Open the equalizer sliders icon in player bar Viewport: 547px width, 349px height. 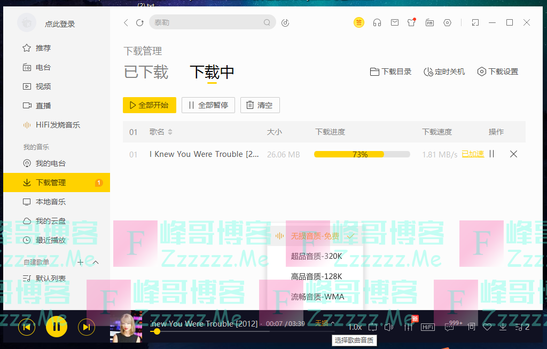pyautogui.click(x=409, y=327)
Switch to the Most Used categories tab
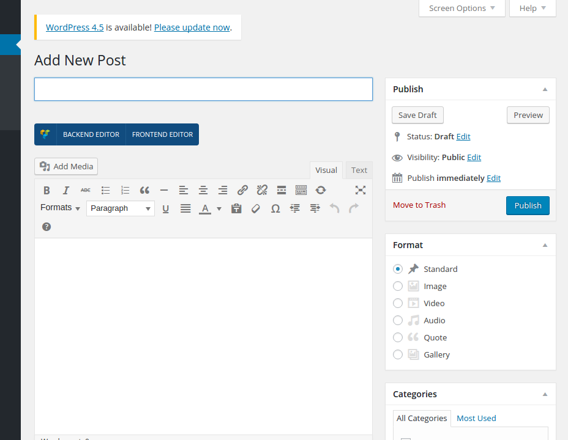568x440 pixels. 476,419
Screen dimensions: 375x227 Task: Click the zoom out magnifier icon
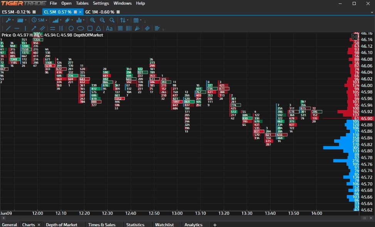point(102,20)
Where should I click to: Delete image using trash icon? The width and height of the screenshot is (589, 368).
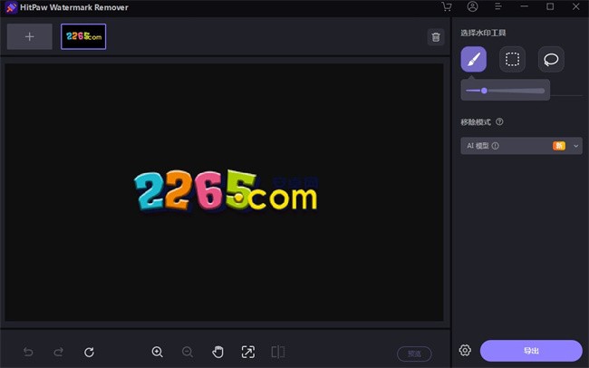pos(436,37)
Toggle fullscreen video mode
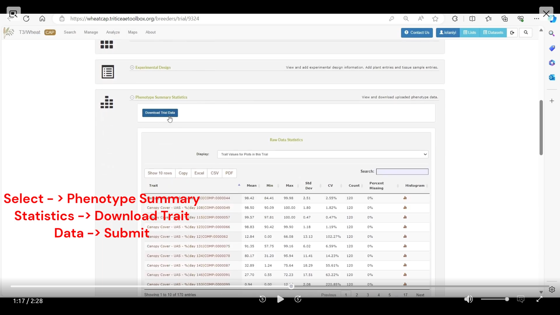This screenshot has width=560, height=315. click(x=539, y=299)

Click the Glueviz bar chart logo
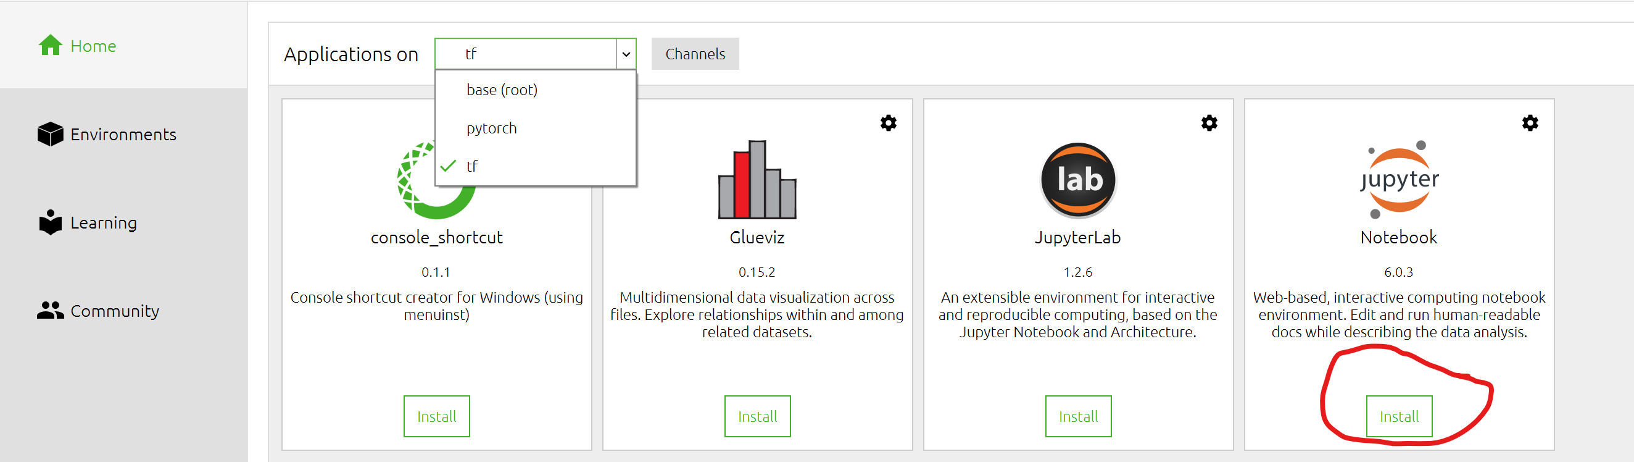[x=757, y=180]
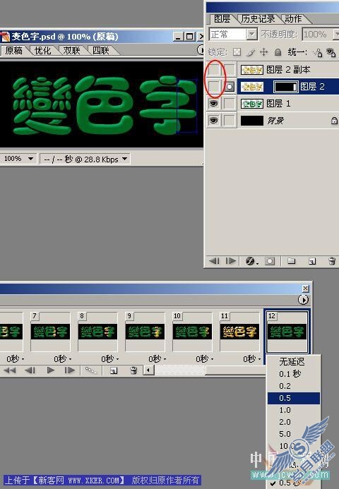Screen dimensions: 339x489
Task: Click the layers panel trash icon
Action: tap(332, 261)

════════════════

YOUR INSTRUCTIONS: Transcribe every line from the one with "Switch to the Most Used categories tab" to the last line of the records above, exactly, excluding pictures.

RESPONSE FOR THIS EXERCISE:
Switch to the Most Used categories tab
568x440 pixels. 476,419
Screen dimensions: 375x227 Task: Click the zoom out magnifier icon
point(102,20)
Where should I click to: Delete image using trash icon? The width and height of the screenshot is (589, 368).
pos(436,37)
Toggle fullscreen video mode
This screenshot has width=560, height=315. click(x=539, y=299)

Click the Glueviz bar chart logo
[x=757, y=180]
Screen dimensions: 339x489
Task: Click the layers panel trash icon
Action: tap(332, 261)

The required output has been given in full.